TASK INPUT below:

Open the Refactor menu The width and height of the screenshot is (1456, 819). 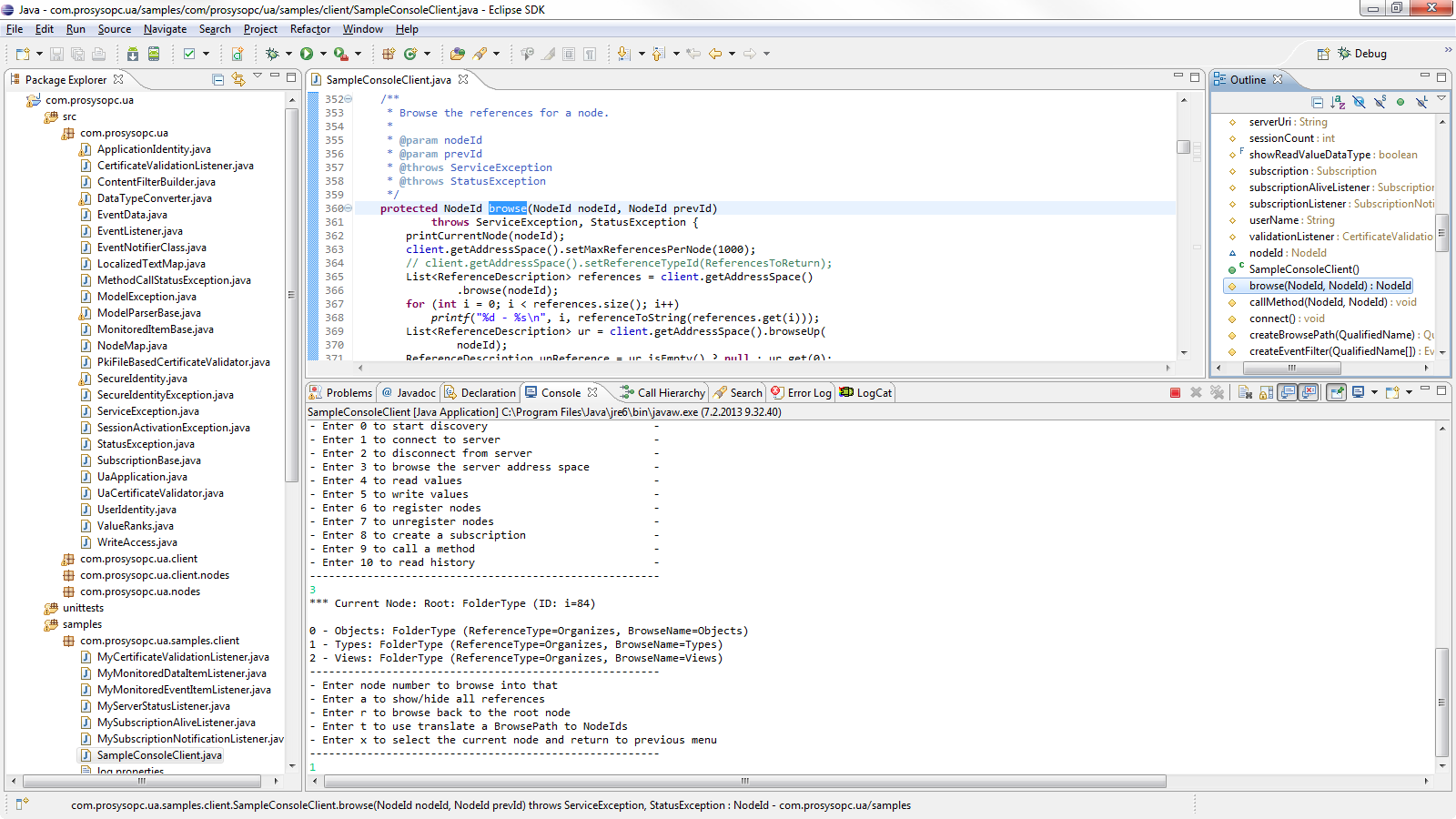(x=309, y=29)
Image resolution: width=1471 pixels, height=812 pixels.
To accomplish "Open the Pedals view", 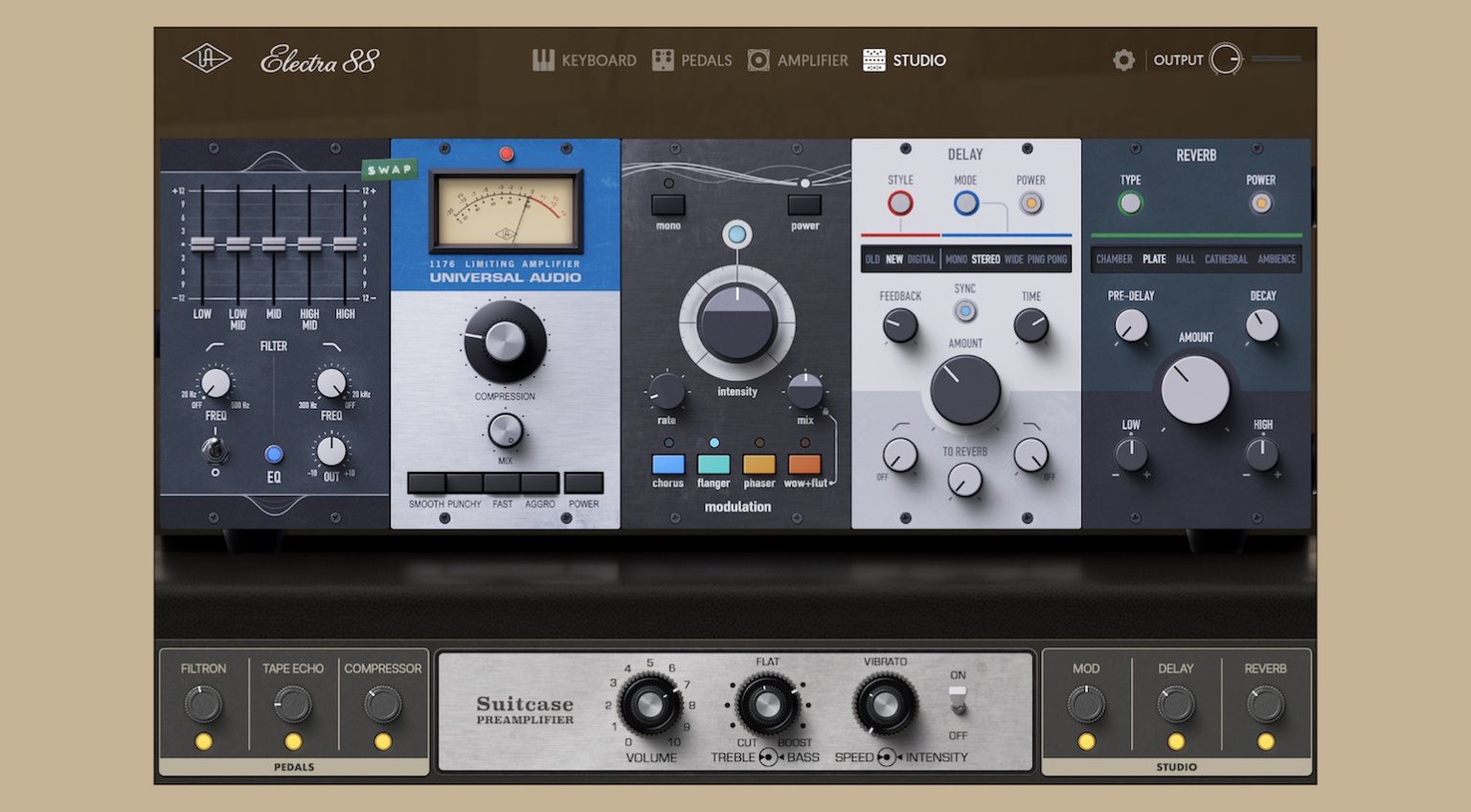I will pyautogui.click(x=661, y=59).
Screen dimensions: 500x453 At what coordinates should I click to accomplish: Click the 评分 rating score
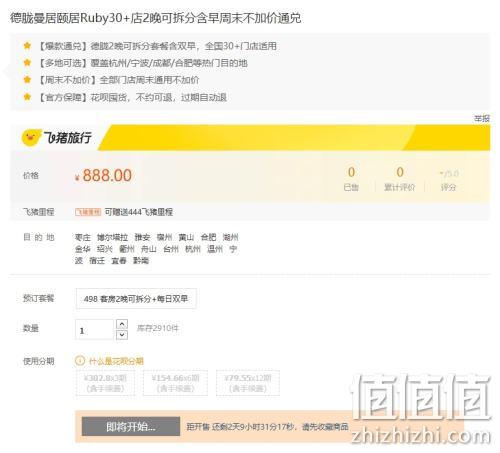(x=448, y=180)
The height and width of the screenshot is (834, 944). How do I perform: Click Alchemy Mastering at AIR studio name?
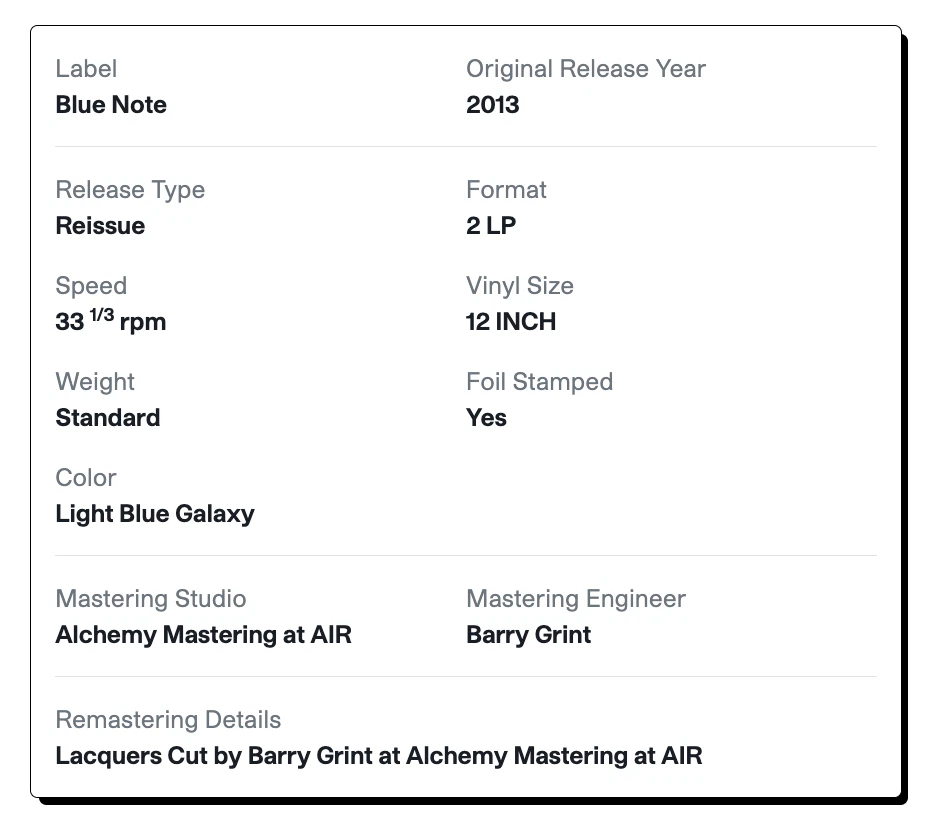(x=204, y=635)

End of TASK INPUT.

* **ASSIGNMENT**:
Only the lines from the one containing "The height and" through the last line of the data belong in the copy, both included and reproduced exactly. Pictures do not.

* **EXPECTED ANSWER**:
The height and width of the screenshot is (834, 944). How do I perform: Click Alchemy Mastering at AIR studio name?
(x=204, y=635)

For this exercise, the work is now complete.